◆ YOUR INSTRUCTIONS
Exactly and only the lines from the line holding "Viewport: 2289px width, 977px height." to the end of the records should be reproduced. Leave pictures out.

Stored data entries
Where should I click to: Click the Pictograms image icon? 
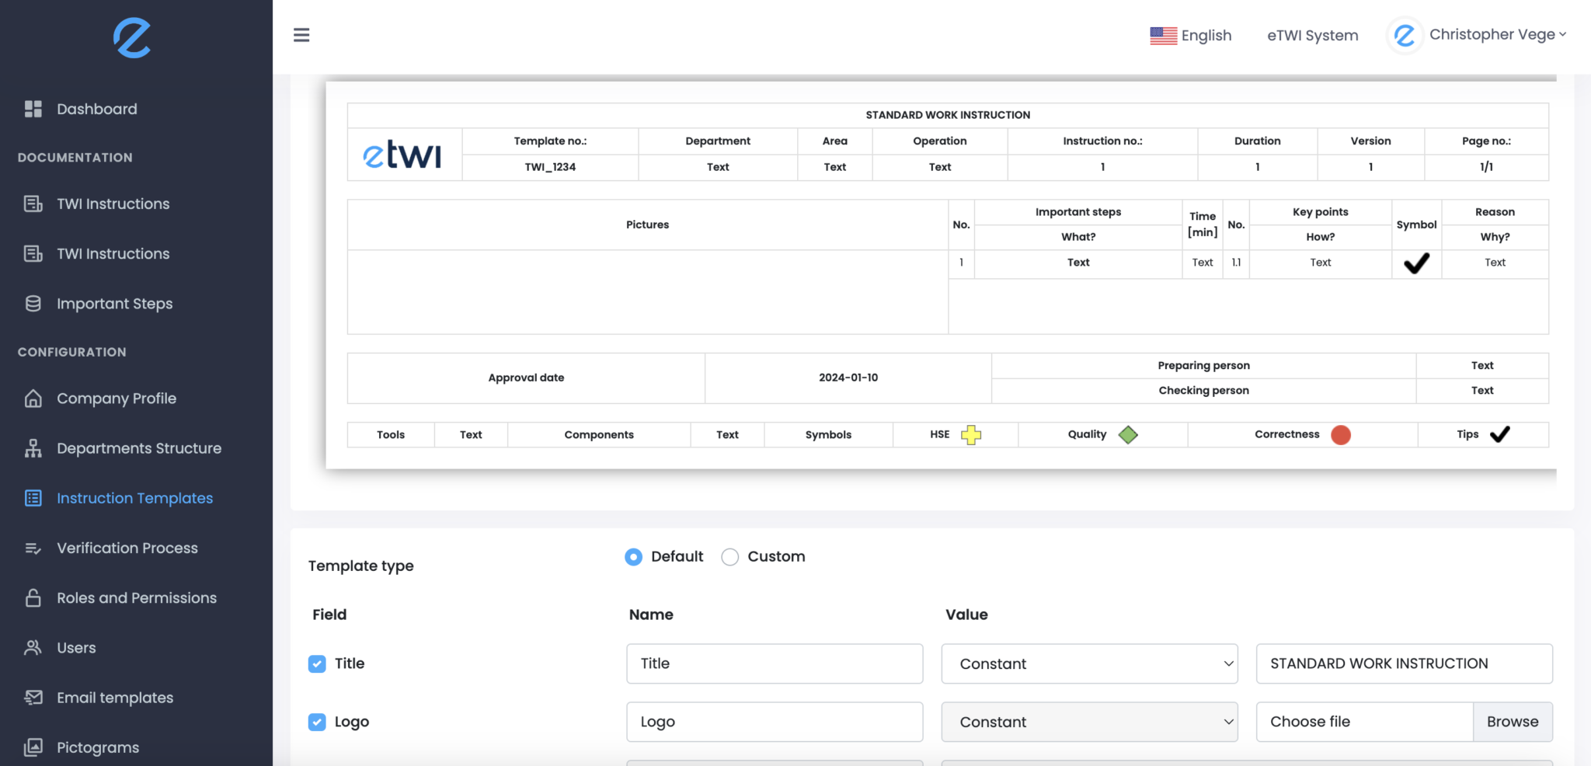[x=33, y=747]
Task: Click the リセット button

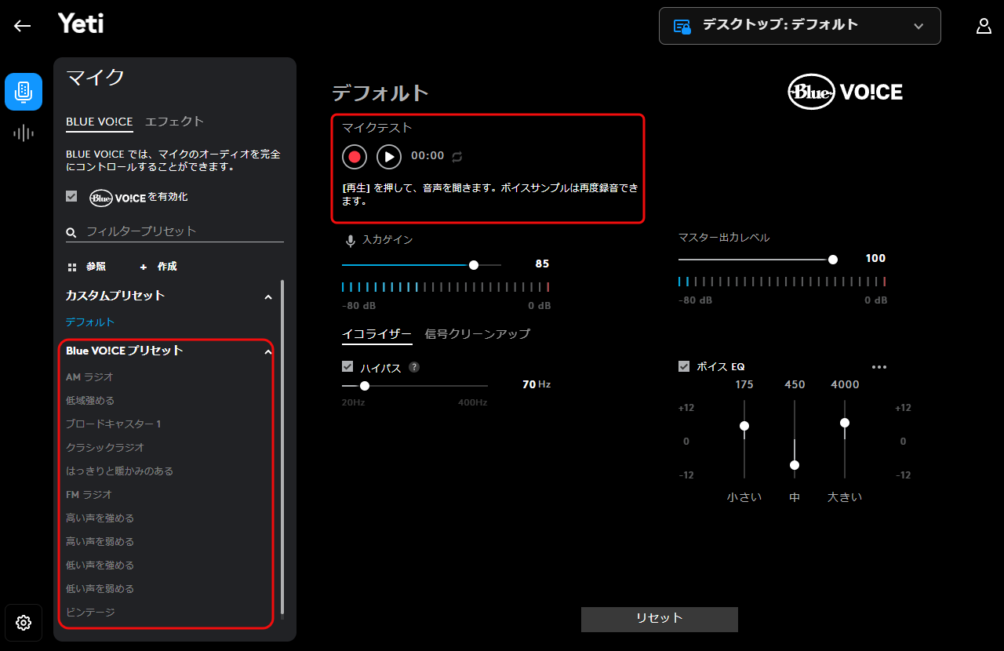Action: (x=659, y=619)
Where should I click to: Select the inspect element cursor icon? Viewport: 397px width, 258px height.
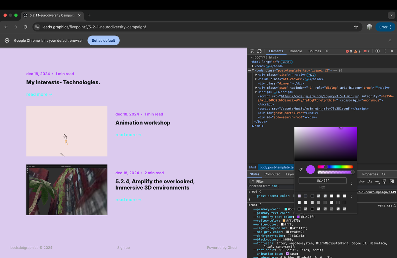pyautogui.click(x=252, y=51)
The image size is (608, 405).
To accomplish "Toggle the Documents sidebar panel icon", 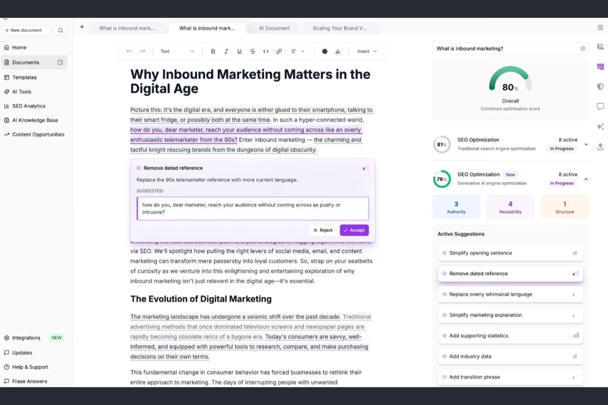I will (x=60, y=62).
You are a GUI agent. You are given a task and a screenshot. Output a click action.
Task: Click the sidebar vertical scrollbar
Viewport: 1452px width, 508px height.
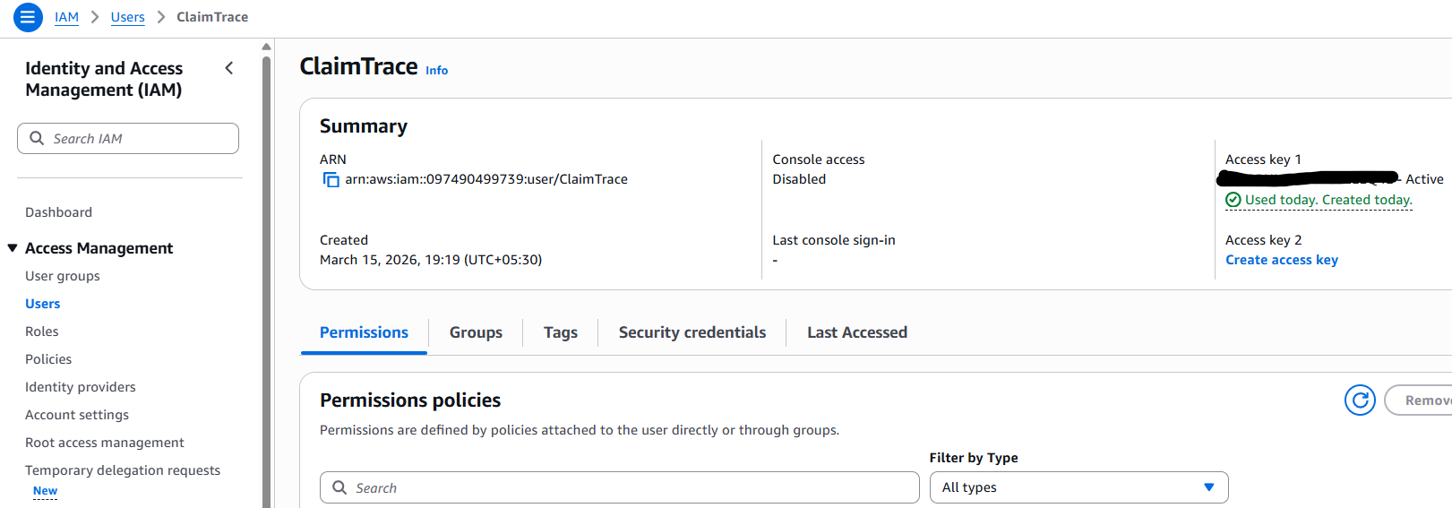click(266, 269)
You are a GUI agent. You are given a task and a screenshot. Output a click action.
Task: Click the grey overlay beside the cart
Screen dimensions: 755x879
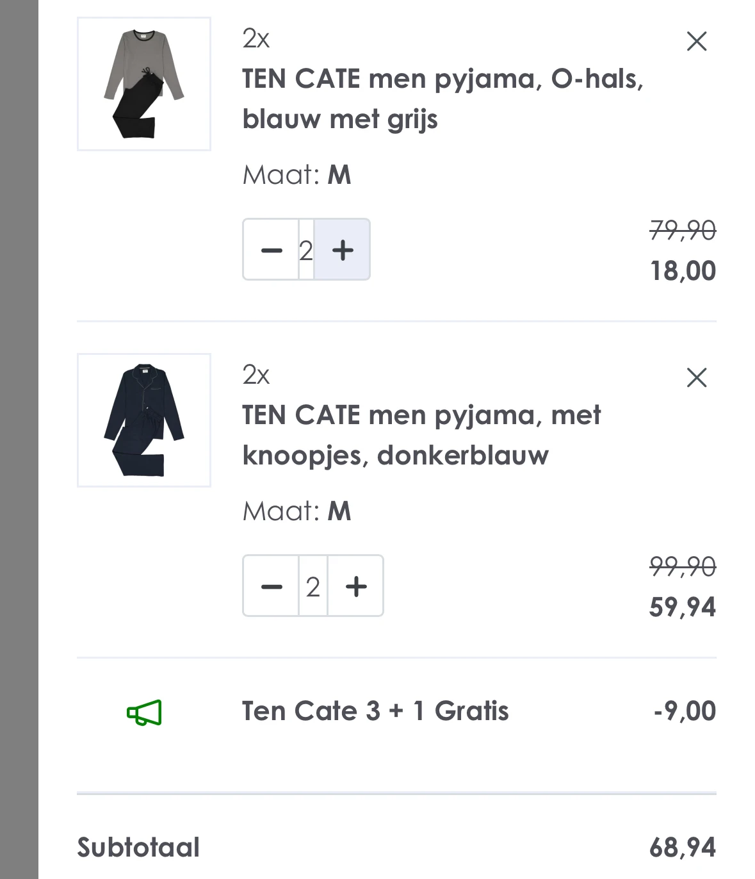tap(19, 440)
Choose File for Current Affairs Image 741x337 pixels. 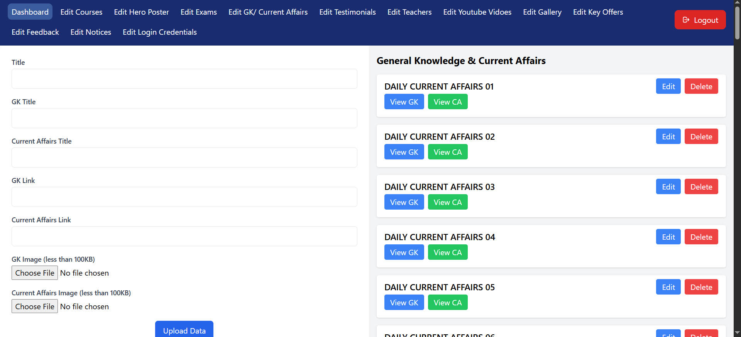35,307
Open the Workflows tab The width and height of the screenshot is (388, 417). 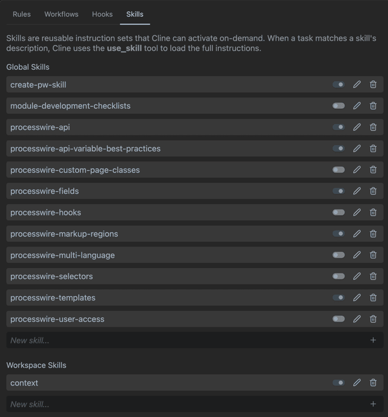click(x=61, y=14)
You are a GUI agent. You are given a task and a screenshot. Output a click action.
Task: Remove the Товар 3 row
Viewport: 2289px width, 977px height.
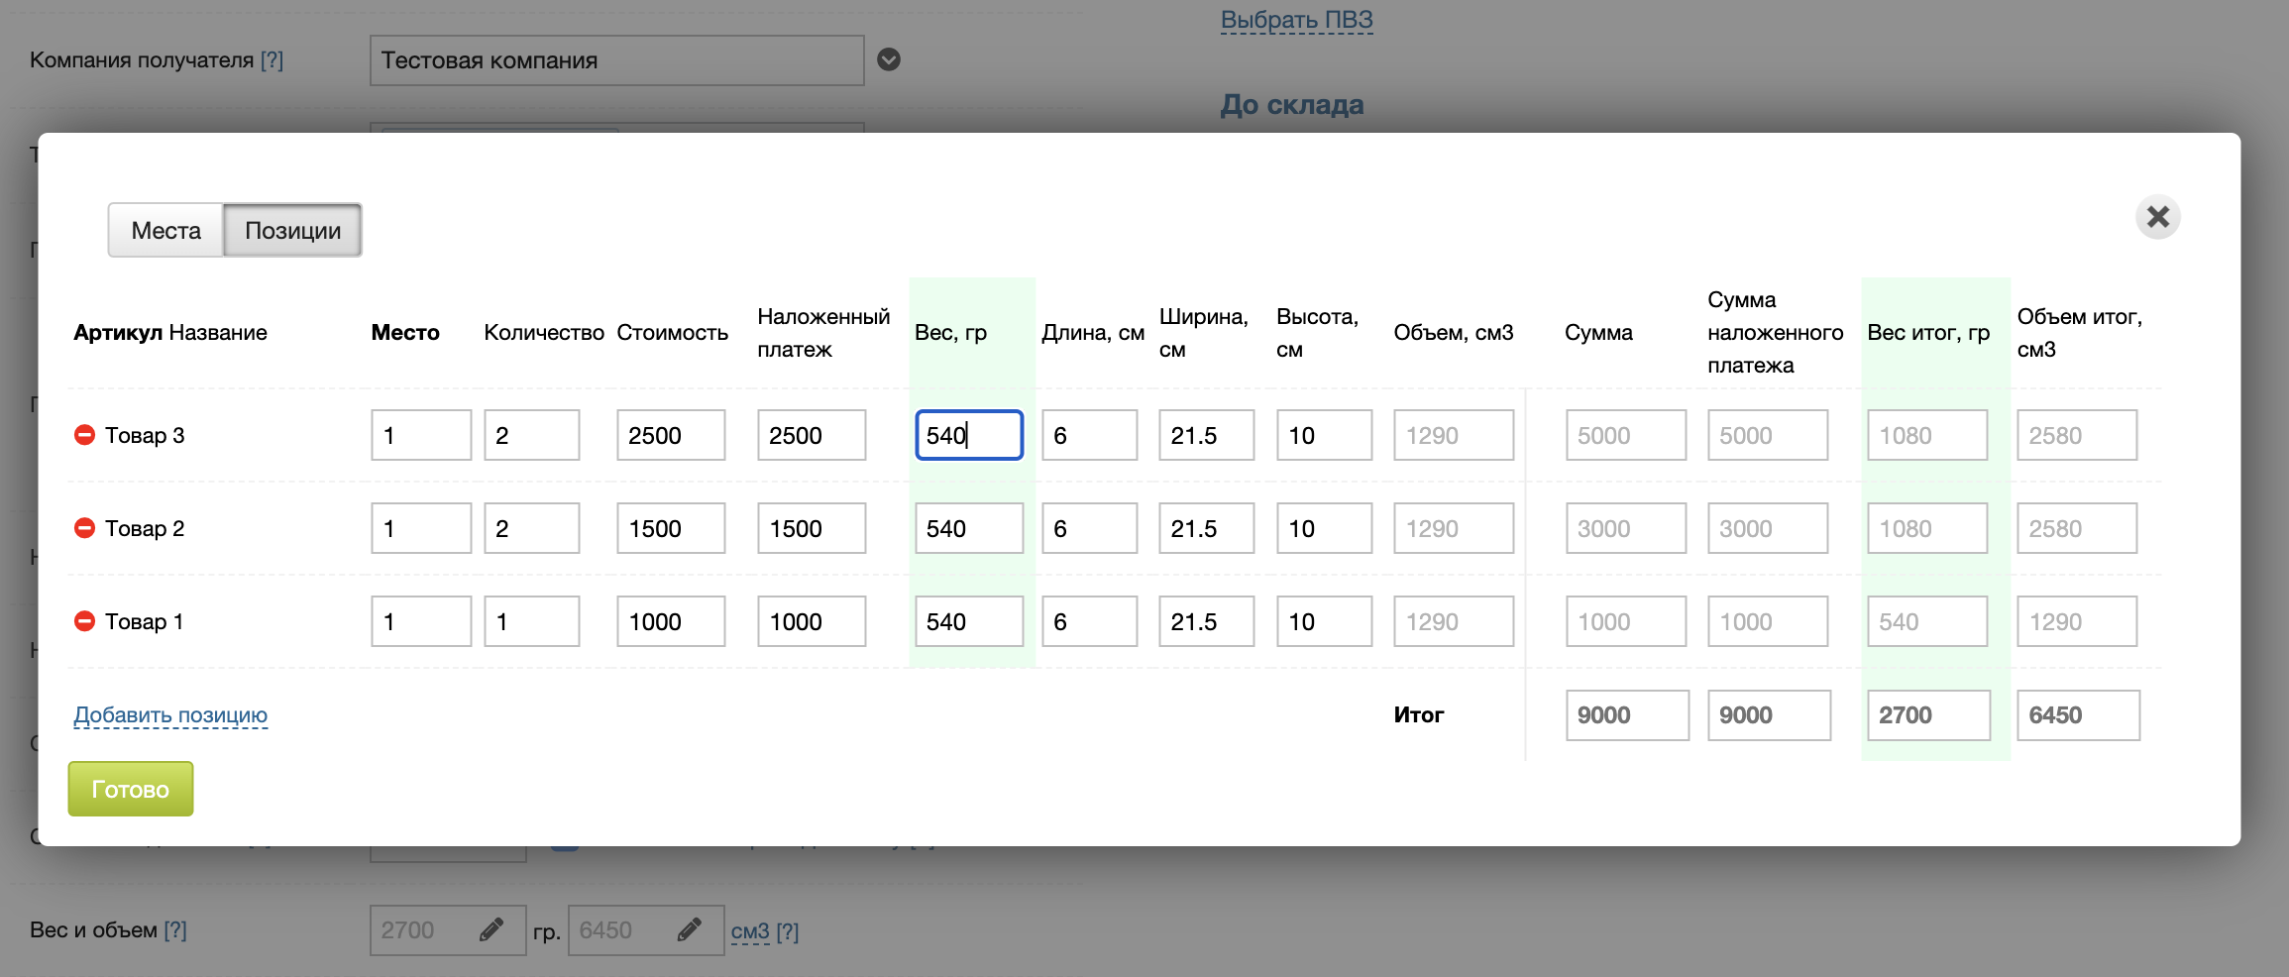84,435
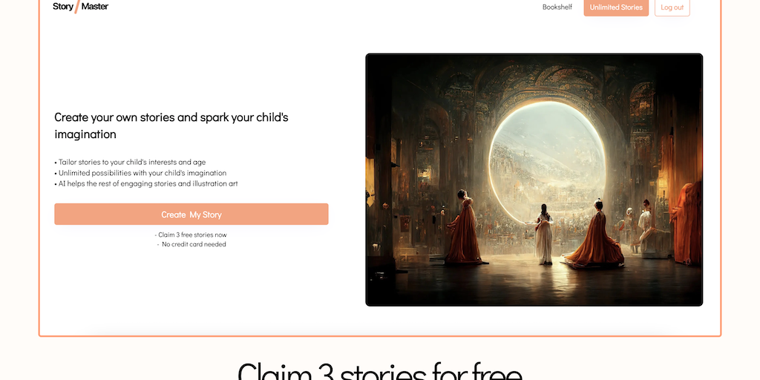Click the large 'Claim 3 stories for free' heading
This screenshot has width=760, height=380.
click(379, 373)
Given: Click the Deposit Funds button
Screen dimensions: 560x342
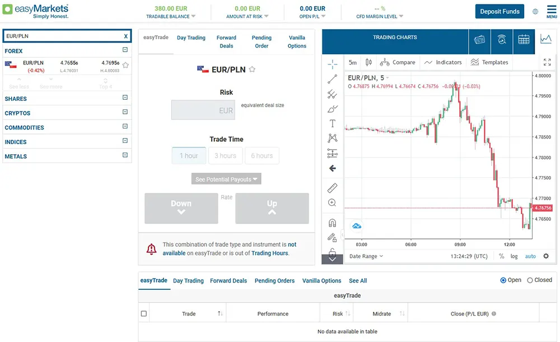Looking at the screenshot, I should coord(499,11).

◆ SOLUTION FOR THIS TASK
Viewport: 2289px width, 977px height.
84,435
Click the large 'Claim 3 stories for free' heading
This screenshot has width=760, height=380.
click(379, 373)
Given: Click the Deposit Funds button
Screen dimensions: 560x342
Looking at the screenshot, I should coord(499,11).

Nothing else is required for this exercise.